- _ASSIGNMENT_
The records follow. Count the lines holding "agent" and give only the number.

(Collected data)
============================================================

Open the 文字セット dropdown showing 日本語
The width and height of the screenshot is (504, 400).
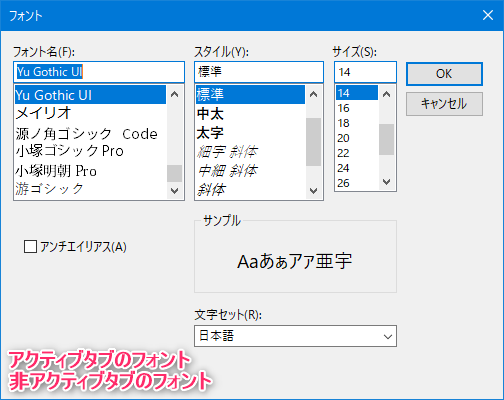click(295, 336)
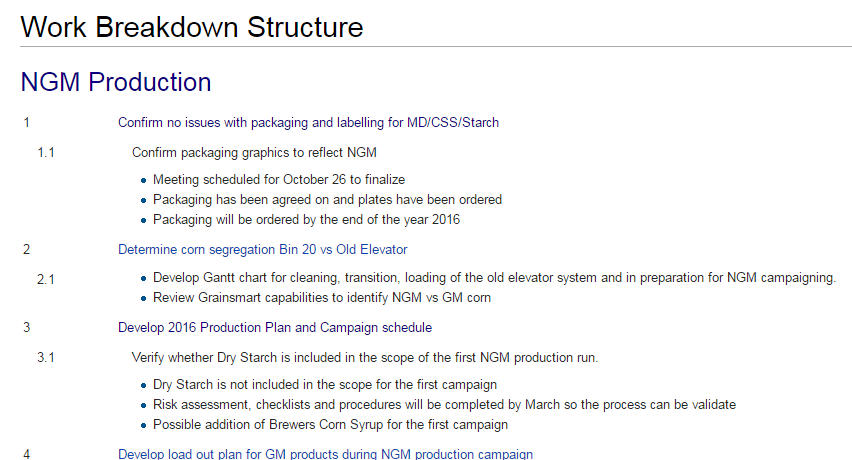
Task: Click 'Packaging has been agreed on' bullet item
Action: click(327, 200)
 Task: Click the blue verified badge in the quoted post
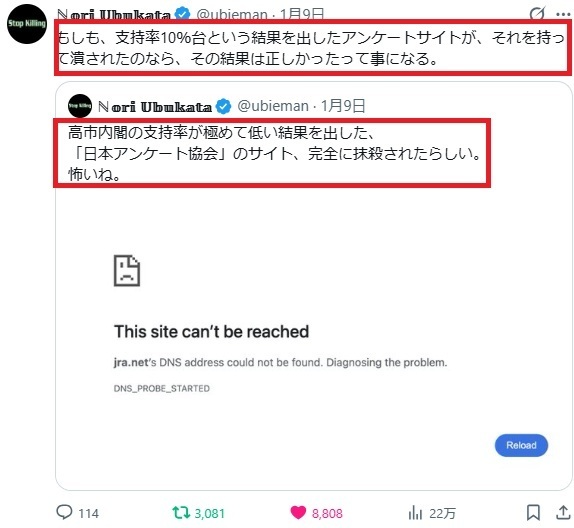[x=223, y=107]
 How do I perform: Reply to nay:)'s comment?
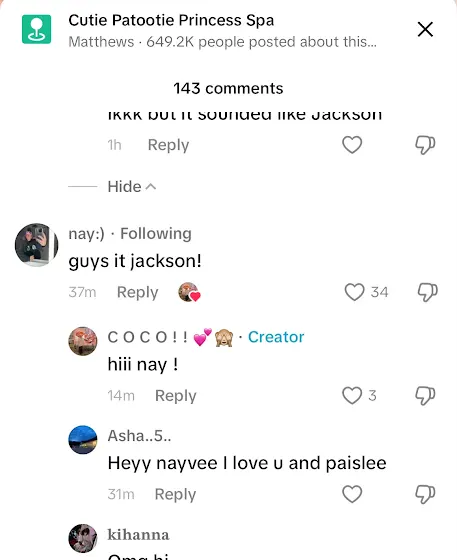click(137, 292)
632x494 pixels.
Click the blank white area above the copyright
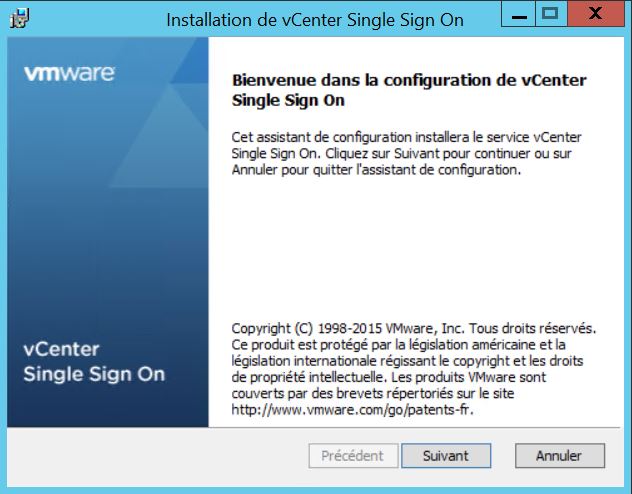[x=410, y=250]
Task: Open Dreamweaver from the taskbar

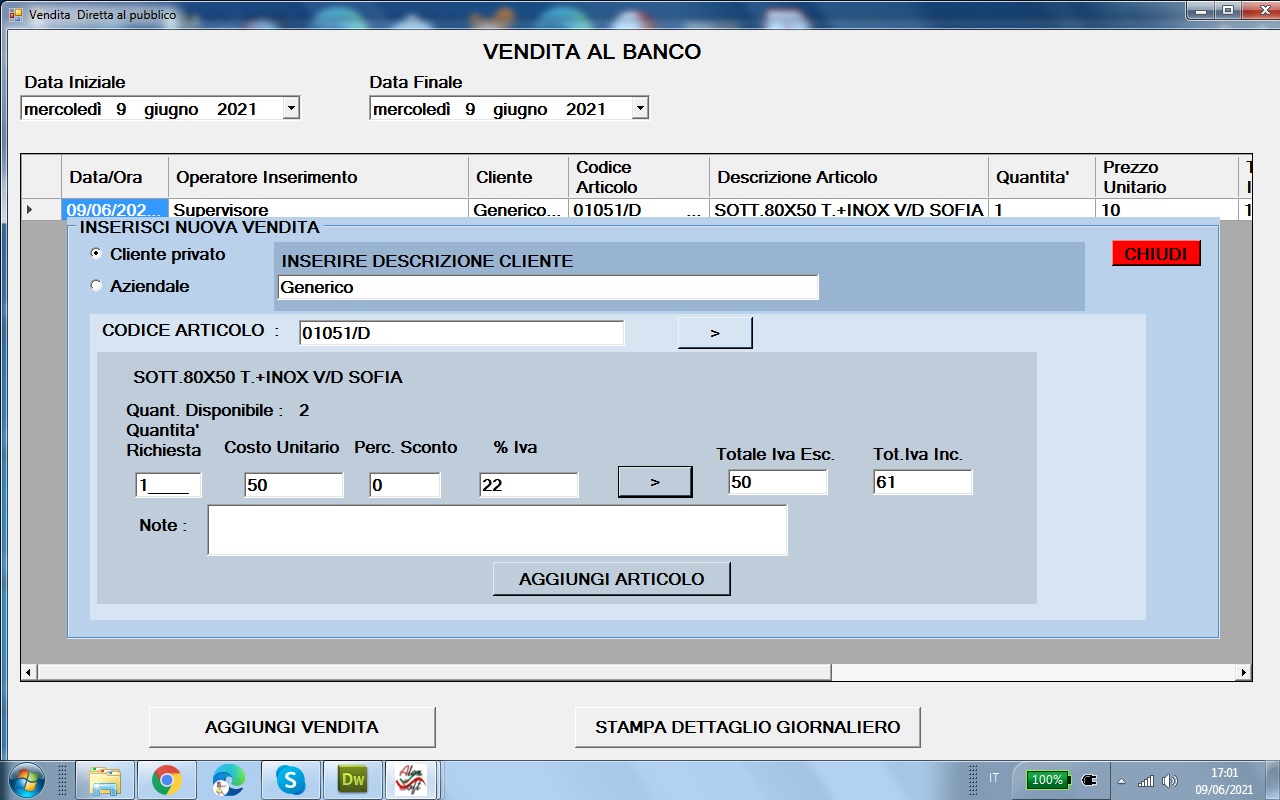Action: (353, 780)
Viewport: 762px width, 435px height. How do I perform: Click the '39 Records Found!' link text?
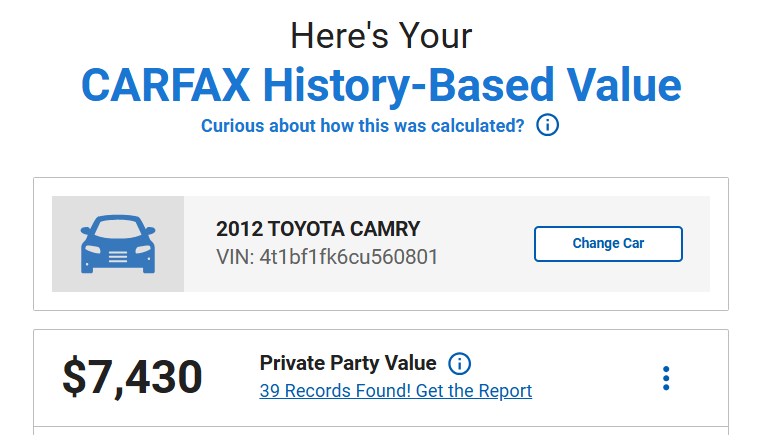(x=335, y=391)
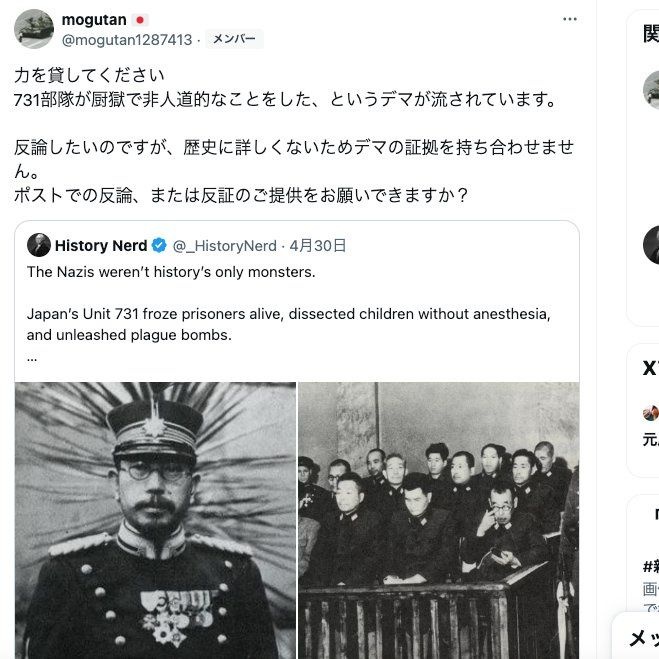Image resolution: width=659 pixels, height=659 pixels.
Task: Open the courtroom group photo on right
Action: click(439, 520)
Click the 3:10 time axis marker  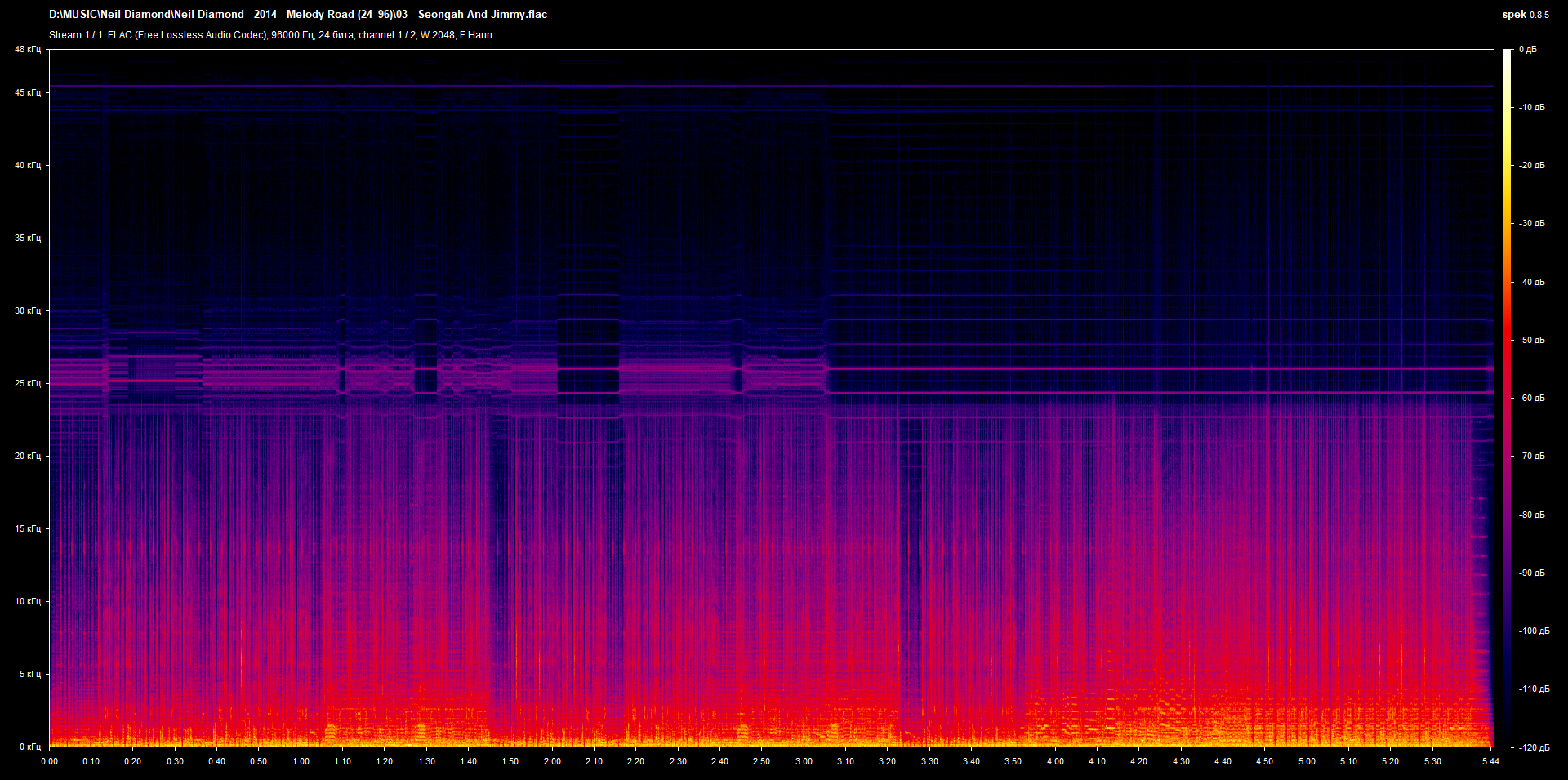[845, 761]
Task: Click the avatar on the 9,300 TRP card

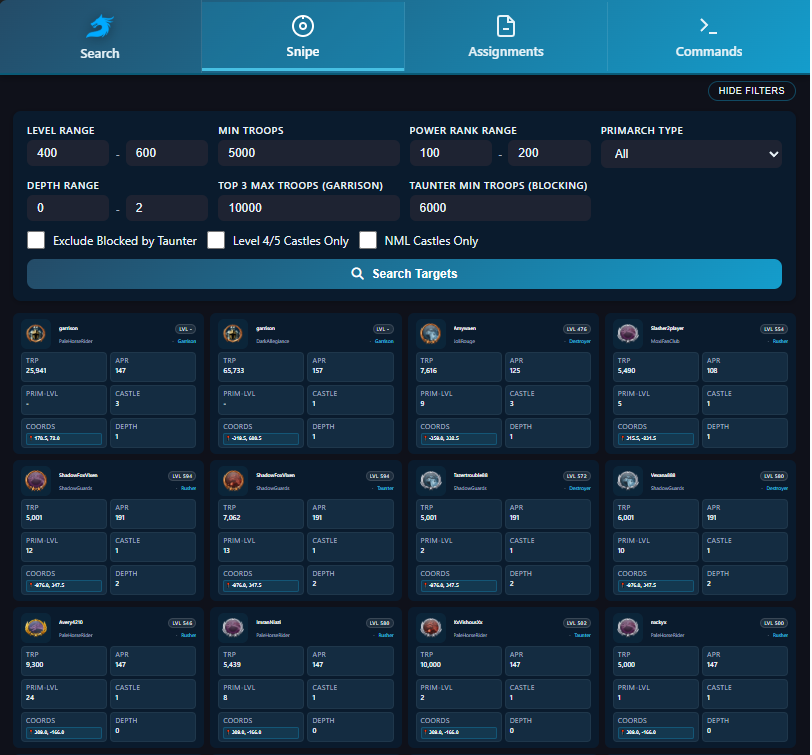Action: click(x=37, y=627)
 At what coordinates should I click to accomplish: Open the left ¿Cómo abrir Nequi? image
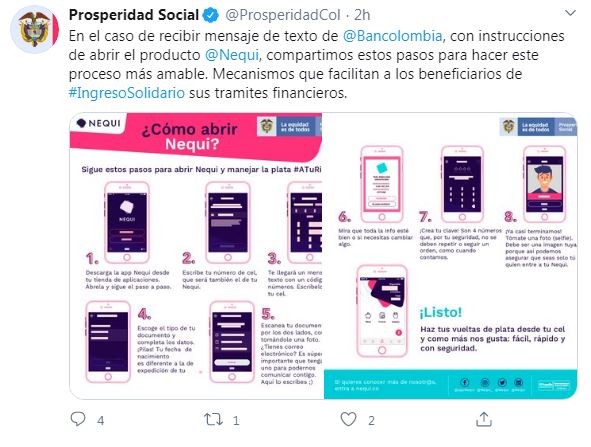[196, 256]
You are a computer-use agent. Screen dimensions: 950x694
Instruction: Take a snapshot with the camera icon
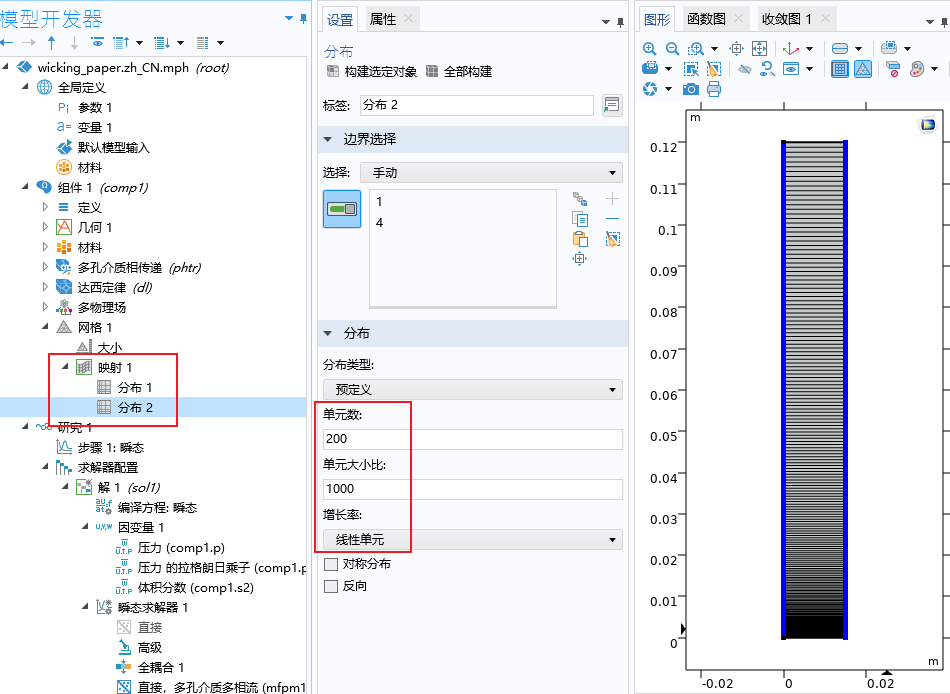click(691, 89)
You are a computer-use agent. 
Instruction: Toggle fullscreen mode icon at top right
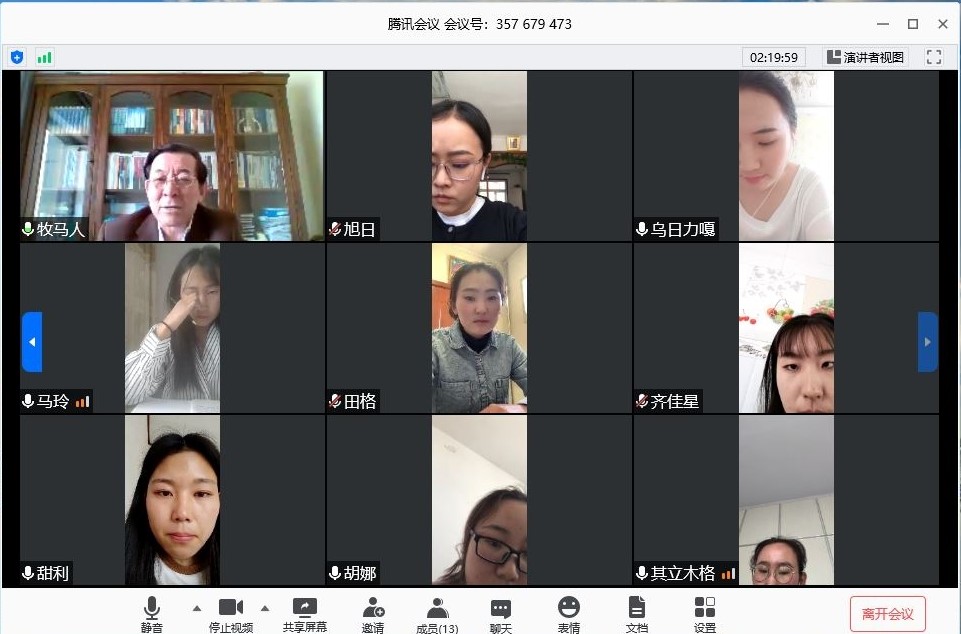click(934, 57)
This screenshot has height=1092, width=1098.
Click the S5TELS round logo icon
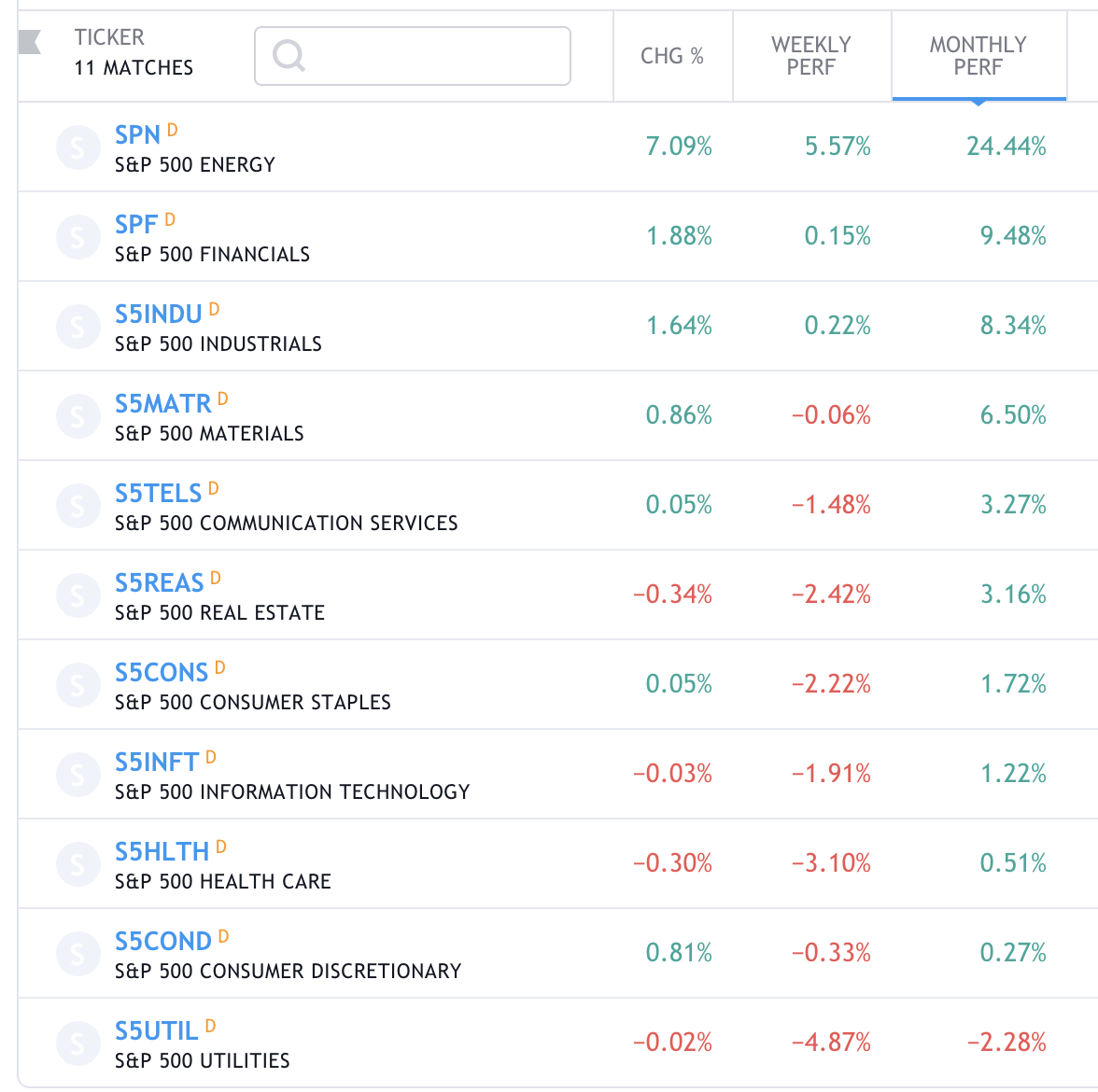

============================================================

- _SOLVED PROBLEM_
2